Written problem 1: Retype the eviction judgment passage below, starting with "Whether the First" and going on through "rendering them homeless.".

Selected passage:
It appears from the report in terms of section
9(3) that the First Respondent has been an occupier on or before 4
February 1997,
and consequently the First Respondent is not an
occupier in terms of section 8(2) of the Act.
[27]
The Magistrate’s Court failed to take into consideration the
report in terms of section 9(3) and erred in not finding
that the
First Respondent is not an occupier in terms of section 8(2) of the
Act.
Whether the First to
Third Respondents have alternative accommodation
[28]
It is trite that when the private owners seek to evict unlawful
occupiers, the court must determine whether it is just
and equitable
to grant such an order. In determining whether an eviction order is
just and equitable order, one of the relevant
facts to be considered
is the impact that such an order will have on the occupiers by
rendering them homeless.
[29]
In this case, the Magistrate’s Court found that the site at
Thembalihle, Extension 4, Vrede, according to the probation
officer’s
report, is registered in the name of the First Respondent, and for
that reason the Magistrate’s Court found
that the alternative
accommodation is available to the First to the Third Respondents, if
they are evicted.
[30]
However, taking into consideration the part of the report in terms of
section 9(3) dealing with the issue of whether
the First to Third
Respondents will have alternative accommodation, clearly the report
noted that although the First Respondent
has been allocated a site by
the Phumelela Local Municipality, the site has no structure/house
where the occupiers can reside.
The Magistrate’s Court should
not have ignored this fact when determining whether it is just and
equitable to evict the First
to Third Respondents.
[31]
In
Occupiers
of Erven 87
[19]
the Constitutional Court held:
‘
Furthermore, Adams
AJ accepted that the Court that had granted the eviction order did
not conduct an enquiry as enjoined by the
Constitution and PIE. That
should have been the end of the enquiry and a sufficient factor to
justify rescission. In reasoning
further that, even if the eviction
court had conducted the requisite enquiry, it would still have been
satisfied that the eviction
was just and equitable, the Court
committed a further error.

Written problem 2: In the records, switch "Task" to "Instruction" in the lines starting with the line with "Screen dimensions: 526x231" and going on through the line with "Looking at the screenshot, I should (x=83, y=291).", and change nothing else. Give only those lines.

Extracted entries:
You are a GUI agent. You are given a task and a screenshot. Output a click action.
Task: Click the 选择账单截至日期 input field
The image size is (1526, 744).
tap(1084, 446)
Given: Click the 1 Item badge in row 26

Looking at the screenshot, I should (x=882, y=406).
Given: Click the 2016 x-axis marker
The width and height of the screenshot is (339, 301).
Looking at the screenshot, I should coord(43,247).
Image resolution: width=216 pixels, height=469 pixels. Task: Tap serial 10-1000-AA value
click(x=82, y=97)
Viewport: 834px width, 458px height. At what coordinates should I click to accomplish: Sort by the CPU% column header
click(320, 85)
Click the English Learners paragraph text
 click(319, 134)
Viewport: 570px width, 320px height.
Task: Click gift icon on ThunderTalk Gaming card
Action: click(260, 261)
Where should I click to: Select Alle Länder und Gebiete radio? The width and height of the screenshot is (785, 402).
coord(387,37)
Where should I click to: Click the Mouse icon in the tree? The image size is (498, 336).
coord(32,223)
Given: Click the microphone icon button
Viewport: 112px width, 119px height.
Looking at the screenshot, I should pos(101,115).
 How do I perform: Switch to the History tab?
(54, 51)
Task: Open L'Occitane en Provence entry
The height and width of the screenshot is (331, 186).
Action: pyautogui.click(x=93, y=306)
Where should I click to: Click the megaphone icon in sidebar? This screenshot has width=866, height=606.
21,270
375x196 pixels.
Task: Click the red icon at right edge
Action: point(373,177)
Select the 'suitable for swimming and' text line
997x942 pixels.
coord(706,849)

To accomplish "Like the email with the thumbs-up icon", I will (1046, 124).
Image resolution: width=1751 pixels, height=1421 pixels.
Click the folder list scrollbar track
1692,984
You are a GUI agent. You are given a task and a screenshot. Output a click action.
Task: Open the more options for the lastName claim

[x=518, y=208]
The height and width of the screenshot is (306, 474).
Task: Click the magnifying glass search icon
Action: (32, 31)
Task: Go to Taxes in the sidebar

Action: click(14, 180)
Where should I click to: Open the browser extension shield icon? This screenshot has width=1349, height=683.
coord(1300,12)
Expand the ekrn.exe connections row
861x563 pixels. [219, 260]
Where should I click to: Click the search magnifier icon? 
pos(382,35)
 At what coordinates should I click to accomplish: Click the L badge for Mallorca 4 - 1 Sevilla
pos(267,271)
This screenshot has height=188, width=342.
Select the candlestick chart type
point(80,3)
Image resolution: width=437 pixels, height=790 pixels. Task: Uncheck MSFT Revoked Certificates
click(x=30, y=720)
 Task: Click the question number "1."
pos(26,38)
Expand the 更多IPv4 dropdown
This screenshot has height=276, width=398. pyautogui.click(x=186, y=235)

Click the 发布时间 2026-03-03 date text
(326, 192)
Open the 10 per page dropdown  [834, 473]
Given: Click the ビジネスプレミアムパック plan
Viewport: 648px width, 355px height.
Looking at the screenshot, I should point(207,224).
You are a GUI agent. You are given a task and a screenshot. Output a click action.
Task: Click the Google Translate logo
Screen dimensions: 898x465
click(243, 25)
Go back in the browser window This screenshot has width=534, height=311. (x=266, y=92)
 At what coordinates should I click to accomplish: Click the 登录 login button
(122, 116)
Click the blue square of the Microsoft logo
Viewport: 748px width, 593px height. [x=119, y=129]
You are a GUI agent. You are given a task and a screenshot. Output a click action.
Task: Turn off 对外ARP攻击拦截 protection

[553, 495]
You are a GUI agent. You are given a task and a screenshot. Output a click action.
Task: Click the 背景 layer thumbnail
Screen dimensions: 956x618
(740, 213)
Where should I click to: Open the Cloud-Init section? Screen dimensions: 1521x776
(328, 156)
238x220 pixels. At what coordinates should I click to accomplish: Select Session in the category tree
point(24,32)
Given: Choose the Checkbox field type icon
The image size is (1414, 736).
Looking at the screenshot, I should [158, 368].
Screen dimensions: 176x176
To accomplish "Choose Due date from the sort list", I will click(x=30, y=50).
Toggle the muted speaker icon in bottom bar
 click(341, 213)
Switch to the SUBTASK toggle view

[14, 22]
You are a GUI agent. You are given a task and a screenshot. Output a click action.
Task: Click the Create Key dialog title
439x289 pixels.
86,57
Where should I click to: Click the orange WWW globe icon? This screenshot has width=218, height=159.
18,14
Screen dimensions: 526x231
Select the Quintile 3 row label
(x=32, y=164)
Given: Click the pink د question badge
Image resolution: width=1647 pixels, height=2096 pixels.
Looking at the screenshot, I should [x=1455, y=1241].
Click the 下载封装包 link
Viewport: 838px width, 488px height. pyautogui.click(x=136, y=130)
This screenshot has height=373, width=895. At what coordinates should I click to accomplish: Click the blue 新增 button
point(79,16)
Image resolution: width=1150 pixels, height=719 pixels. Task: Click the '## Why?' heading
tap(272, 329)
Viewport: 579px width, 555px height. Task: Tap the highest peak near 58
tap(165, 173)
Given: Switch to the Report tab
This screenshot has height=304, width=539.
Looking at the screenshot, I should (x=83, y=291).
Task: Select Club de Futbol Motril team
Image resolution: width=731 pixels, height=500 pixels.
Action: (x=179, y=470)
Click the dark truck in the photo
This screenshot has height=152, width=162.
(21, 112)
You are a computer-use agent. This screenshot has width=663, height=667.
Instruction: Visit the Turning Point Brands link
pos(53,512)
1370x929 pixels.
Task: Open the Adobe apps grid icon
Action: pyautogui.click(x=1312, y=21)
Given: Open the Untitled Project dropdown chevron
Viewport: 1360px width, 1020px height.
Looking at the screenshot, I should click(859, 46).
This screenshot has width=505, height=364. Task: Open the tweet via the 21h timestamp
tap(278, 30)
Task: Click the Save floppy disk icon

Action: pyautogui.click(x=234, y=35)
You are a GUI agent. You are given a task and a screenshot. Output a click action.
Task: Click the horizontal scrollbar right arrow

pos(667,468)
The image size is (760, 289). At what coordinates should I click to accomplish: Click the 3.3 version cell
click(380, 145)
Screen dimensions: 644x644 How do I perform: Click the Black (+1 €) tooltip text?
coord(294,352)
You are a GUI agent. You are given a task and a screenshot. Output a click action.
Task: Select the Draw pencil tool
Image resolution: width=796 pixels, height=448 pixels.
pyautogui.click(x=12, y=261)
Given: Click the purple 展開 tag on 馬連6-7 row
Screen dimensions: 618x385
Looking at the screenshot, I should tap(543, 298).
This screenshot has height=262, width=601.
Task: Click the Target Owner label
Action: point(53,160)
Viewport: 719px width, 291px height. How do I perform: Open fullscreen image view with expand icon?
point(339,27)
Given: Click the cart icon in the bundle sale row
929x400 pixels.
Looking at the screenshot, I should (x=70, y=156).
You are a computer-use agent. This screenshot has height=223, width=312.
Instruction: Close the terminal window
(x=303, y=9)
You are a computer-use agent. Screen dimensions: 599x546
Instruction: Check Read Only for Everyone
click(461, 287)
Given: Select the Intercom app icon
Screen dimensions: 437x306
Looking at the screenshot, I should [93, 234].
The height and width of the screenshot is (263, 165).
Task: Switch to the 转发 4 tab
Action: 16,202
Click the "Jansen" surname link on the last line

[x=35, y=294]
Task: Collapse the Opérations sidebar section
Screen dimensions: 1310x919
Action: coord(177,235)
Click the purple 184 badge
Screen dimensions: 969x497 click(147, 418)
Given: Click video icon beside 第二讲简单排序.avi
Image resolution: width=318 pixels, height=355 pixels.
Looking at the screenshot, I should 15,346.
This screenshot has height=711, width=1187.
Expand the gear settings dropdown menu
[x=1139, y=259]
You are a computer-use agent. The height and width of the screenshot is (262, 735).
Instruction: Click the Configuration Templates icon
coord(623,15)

Expected answer 1:
Whether the First to
Third Respondents have alternative accommodation
[28]
It is trite that when the private owners seek to evict unlawful
occupiers, the court must determine whether it is just
and equitable
to grant such an order. In determining whether an eviction order is
just and equitable order, one of the relevant
facts to be considered
is the impact that such an order will have on the occupiers by
rendering them homeless.

Expected answer 2:
Screen dimensions: 526x231
Select the Quintile 3 row label
(x=32, y=164)
Given: Click the pink د question badge
Image resolution: width=1647 pixels, height=2096 pixels.
Looking at the screenshot, I should [x=1455, y=1241].
Click the 下载封装包 link
Viewport: 838px width, 488px height. pyautogui.click(x=136, y=130)
This screenshot has height=373, width=895. At what coordinates should I click to accomplish: Click the blue 新增 button
point(79,16)
Image resolution: width=1150 pixels, height=719 pixels. Instruction: Click the '## Why?' heading
tap(272, 329)
Viewport: 579px width, 555px height. Instruction: Tap the highest peak near 58
tap(165, 173)
Given: Switch to the Report tab
This screenshot has height=304, width=539.
Looking at the screenshot, I should (x=83, y=291).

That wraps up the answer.